若者チームがポモナファームを訪問!!【活動報告】

更新日:4月23日


 弊社代表と筆者が所属している、ミッションゼロ2050みえ若者チームにて、環境課題に先進的に取り組む企業を訪問することで、意見交換の機会を醸成することを目的とした研修が主催され、「農業生産法人ポモナファーム」を訪問しました。



 ポモナファームは「モイスカルチャー」による低エネルギーコスト、超節水、排水ゼロの環境型の農業技術を実践する農業法人で、その技術は気候変動や、水資源、食糧問題などを解決するものとして、世界中から注目されており、若者チームとしては是非とも伺いたいところでした。

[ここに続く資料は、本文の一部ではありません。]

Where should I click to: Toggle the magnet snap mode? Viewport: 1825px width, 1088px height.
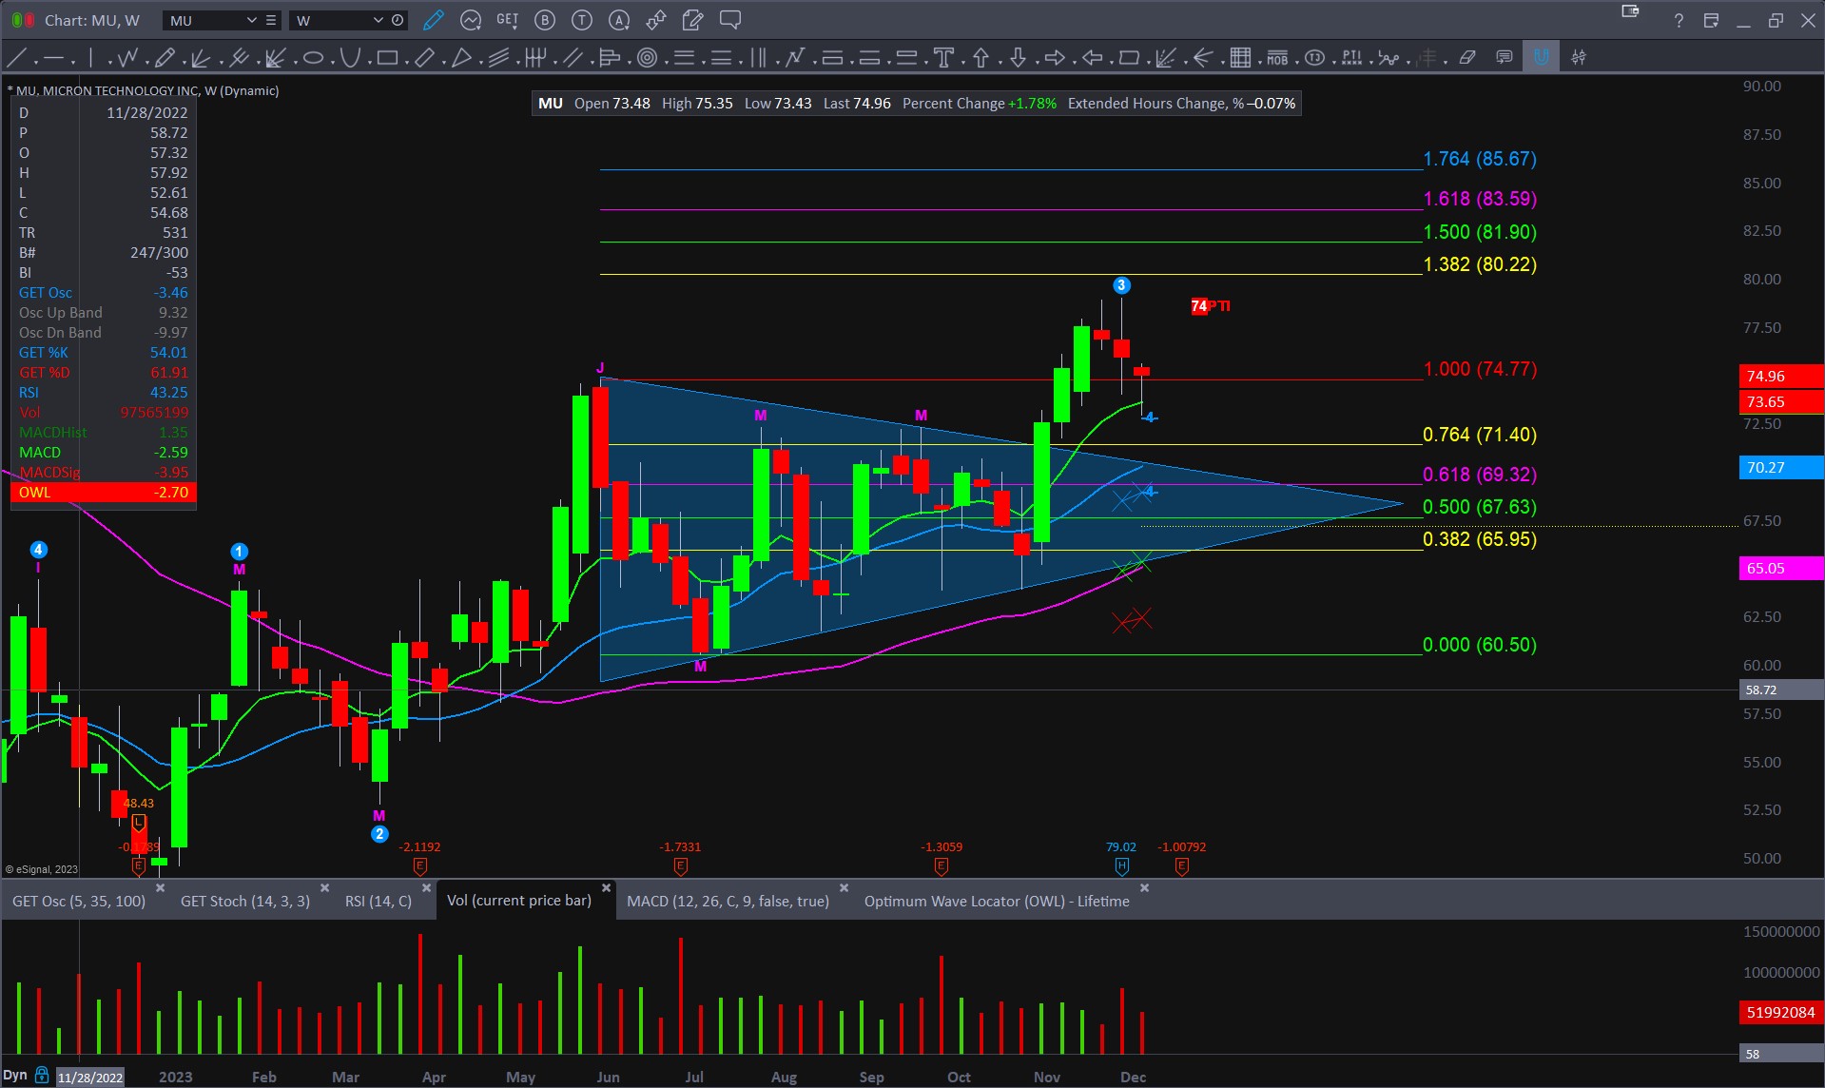click(x=1541, y=58)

 ポモナファームでは、筆者と同じ年齢でありながらも、農場長を務める杉村圭亮さんに、お話を伺いました。杉村さんは、入社するまえに、世界を旅した経験から、水不足と気候変動に強い意識を持たれたそうです。特に地球温暖化による干ばつや大雨により、安全な水の供給が間に合っていないにもかかわらず、一次産業ではかなりの水を使用しており、さらには農薬を始めとする化学薬品などにより、水質汚染にまでつながっている状況を懸念しました。

 そういった課題を解決する策として、杉村さんは、「モイスカルチャーによる低エネルギーコスト、超節水、排水ゼロの環境型の農業技術の開発」を目指すことになります。



 モイスカルチャーは、特殊繊維を重ねて土の物理性を完全再現し、湿度管理によって作物を栽培する技術で、従来の農業で使用される水の量を10分の1程度まで抑えることが可能となります。植物本来が持つ環境適応性により綿のような根がつくられることで、水を直接吸収しにくい空間であっても環境変化に強く育ち、湿度管理を徹底することで、味に深みがある濃度の高い作物がつくられます。


 モイスカルチャーの普及は、「土壌に栄養がない」「水がない」という環境下でも、湿度管理さえ可能であれば、どこでも作物が育つことになります。世界中で広がる環境変化、水資源、食糧問題などの課題を解決するものとして世界から注目を集めています。



 筆者らも口では「2050年は、自分たちが40代50代となり、社会の意思決定の中心にいるかもしれない。そんな中で、地球そのものが持続可能でいられないのは、手遅れになる」という課題感から、現在の活動に繋がっていますが、ポモナファームの杉村さんには、すでに大きな「焦り」が見えました。一次産業に関わり、身近に気候変動の影響を受けているといっても過言ではない環境下に身を置くからかもしれませんが、若者チームメンバーに語り掛けるとき、その言葉には「焦り」だけでなく、自分がやるんだという「意志」を強く感じました。



 環境問題に対する「意識が高い」ではダメなんです。いかに自分ごとして捉えて、それを拡げていけるか、そんなことを杉村さんから教えて頂きました。